Back in Santa Cruz, Captain Troubridge marched into town with what was left of the landing force but realising they were beaten he threatened to burn the town down if his terms of surrender weren’t met. From that point it all became bizarrely civilised. The Spanish Governor, Juan Antonio Gutierrez, a great admirer of the reputation of the British Navy and in particularly Nelson, arranged for the British injured to be ferried back to their ships and sent some fine Canarian wine. Nelson now minus his arm sent the governer a barrel of beer and later wrote in his journal.

“It is right that we should notice the noble and generous conduct of Don Juan Antonio Gutierrez.”

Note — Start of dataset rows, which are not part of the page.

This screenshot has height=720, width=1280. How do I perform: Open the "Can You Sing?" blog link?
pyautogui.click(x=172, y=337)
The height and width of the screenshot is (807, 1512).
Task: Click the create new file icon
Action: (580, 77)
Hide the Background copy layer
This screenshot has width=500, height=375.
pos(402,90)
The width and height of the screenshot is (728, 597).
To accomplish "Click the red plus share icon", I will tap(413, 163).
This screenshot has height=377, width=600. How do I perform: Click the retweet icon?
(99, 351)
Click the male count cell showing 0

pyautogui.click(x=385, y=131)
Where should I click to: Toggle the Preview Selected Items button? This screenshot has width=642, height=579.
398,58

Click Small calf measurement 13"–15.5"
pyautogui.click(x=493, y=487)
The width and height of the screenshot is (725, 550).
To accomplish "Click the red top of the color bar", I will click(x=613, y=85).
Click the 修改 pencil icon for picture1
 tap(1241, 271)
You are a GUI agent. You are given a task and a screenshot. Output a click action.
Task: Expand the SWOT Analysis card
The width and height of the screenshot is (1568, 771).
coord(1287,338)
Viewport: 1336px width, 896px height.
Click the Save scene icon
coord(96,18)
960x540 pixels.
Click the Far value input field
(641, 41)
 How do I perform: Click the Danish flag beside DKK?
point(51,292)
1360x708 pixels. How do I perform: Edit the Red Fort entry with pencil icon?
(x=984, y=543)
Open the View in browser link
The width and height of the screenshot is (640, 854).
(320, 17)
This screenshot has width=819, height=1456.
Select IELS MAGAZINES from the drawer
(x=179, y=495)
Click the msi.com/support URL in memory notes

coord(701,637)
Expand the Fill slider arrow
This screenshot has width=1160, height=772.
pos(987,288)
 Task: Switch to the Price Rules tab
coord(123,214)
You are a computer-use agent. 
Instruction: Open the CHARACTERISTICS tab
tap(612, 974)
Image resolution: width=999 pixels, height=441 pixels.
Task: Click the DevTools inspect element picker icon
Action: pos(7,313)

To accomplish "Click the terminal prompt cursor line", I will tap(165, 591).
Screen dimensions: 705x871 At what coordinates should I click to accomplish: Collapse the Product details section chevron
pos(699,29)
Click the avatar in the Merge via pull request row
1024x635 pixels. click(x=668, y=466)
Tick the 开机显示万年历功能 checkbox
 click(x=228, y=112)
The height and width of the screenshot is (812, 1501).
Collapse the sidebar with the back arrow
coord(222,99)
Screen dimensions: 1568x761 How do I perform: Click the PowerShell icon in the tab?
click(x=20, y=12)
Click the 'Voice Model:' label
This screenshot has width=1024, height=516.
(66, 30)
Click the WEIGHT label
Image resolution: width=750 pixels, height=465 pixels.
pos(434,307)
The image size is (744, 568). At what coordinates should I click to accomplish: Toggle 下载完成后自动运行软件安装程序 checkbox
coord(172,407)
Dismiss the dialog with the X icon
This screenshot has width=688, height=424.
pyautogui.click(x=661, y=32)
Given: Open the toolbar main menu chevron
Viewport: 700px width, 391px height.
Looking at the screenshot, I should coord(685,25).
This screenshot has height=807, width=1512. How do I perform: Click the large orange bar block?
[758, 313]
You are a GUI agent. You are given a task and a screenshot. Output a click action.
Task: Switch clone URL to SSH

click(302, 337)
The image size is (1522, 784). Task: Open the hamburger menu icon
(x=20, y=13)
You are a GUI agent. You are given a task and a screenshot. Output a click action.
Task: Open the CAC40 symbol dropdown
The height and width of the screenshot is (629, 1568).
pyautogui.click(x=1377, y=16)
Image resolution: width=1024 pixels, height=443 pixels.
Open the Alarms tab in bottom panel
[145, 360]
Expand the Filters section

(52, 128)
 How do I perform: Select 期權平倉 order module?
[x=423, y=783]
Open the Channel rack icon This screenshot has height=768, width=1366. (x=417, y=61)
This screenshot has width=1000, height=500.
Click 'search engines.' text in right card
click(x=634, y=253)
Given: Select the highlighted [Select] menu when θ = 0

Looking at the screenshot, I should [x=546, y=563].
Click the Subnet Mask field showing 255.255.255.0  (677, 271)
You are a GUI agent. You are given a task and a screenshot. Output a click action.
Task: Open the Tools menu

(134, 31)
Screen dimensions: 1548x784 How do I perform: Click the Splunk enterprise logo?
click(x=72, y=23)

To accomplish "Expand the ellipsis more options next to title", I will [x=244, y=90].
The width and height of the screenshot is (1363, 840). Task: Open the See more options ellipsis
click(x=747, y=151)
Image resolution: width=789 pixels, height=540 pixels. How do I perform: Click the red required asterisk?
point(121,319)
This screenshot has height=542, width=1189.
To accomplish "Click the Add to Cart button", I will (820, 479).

The mutual respect didn’t end there. Up in the La Paz district of Santa Cruz you can still find Calle Horacio Nelson and down at the dockside, looking dirty and neglected these days, there is a monument to the two leaders. Los Amigos de la Tertulia had the glass case built in July 1998 containing sculpted heads of the two leaders and the scroll with the terms of surrender. The Tigre canon is now housed in the Military Museum just off Avenida de Anaga, just a salty breeze away from the Atlantic.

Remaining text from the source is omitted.